*Task goal*. The result should be an exact copy of only the lines from the one holding "Where should I" through the last line of the data below, please, without pictures.

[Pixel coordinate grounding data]
::::::::::
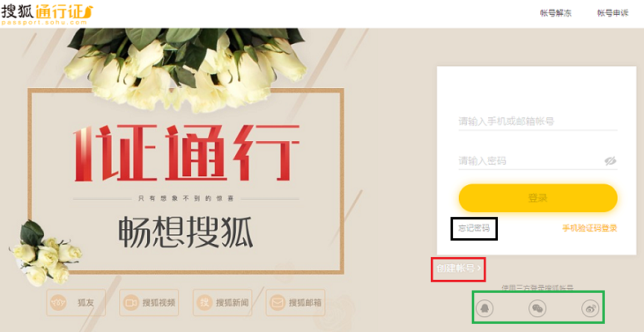The height and width of the screenshot is (332, 644).
Task: Focus the 请输入密码 password field
Action: coord(530,161)
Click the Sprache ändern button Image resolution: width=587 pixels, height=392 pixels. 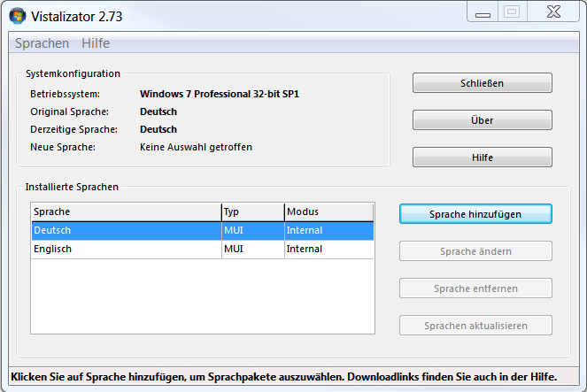tap(475, 251)
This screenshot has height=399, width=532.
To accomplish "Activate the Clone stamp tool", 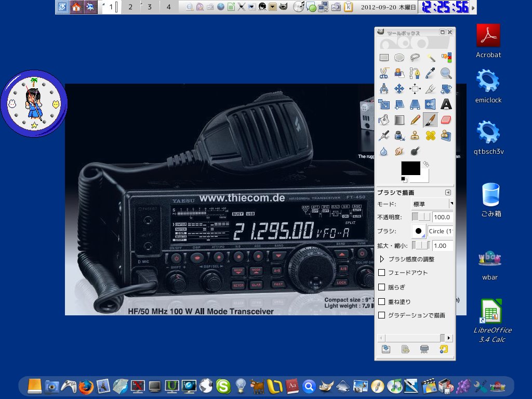I will click(x=415, y=135).
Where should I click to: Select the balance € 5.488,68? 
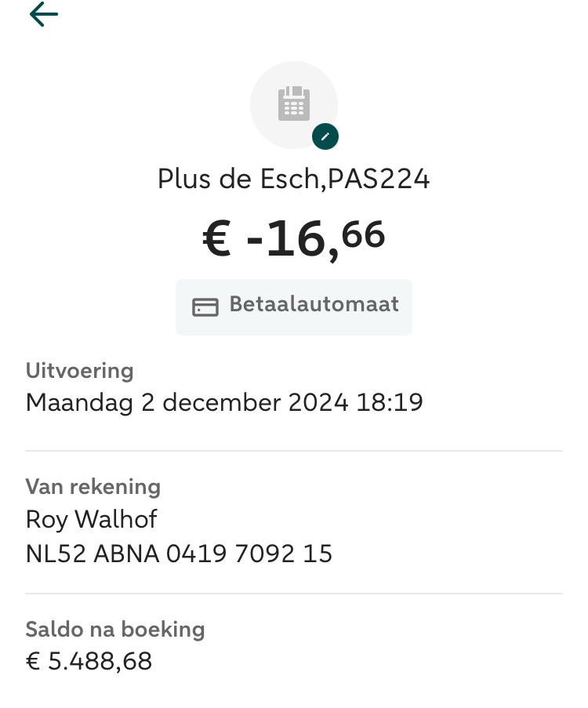(89, 662)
::::::::::
*Your response*.
Where should I click to: Select the balance € 5.488,68? 
(89, 662)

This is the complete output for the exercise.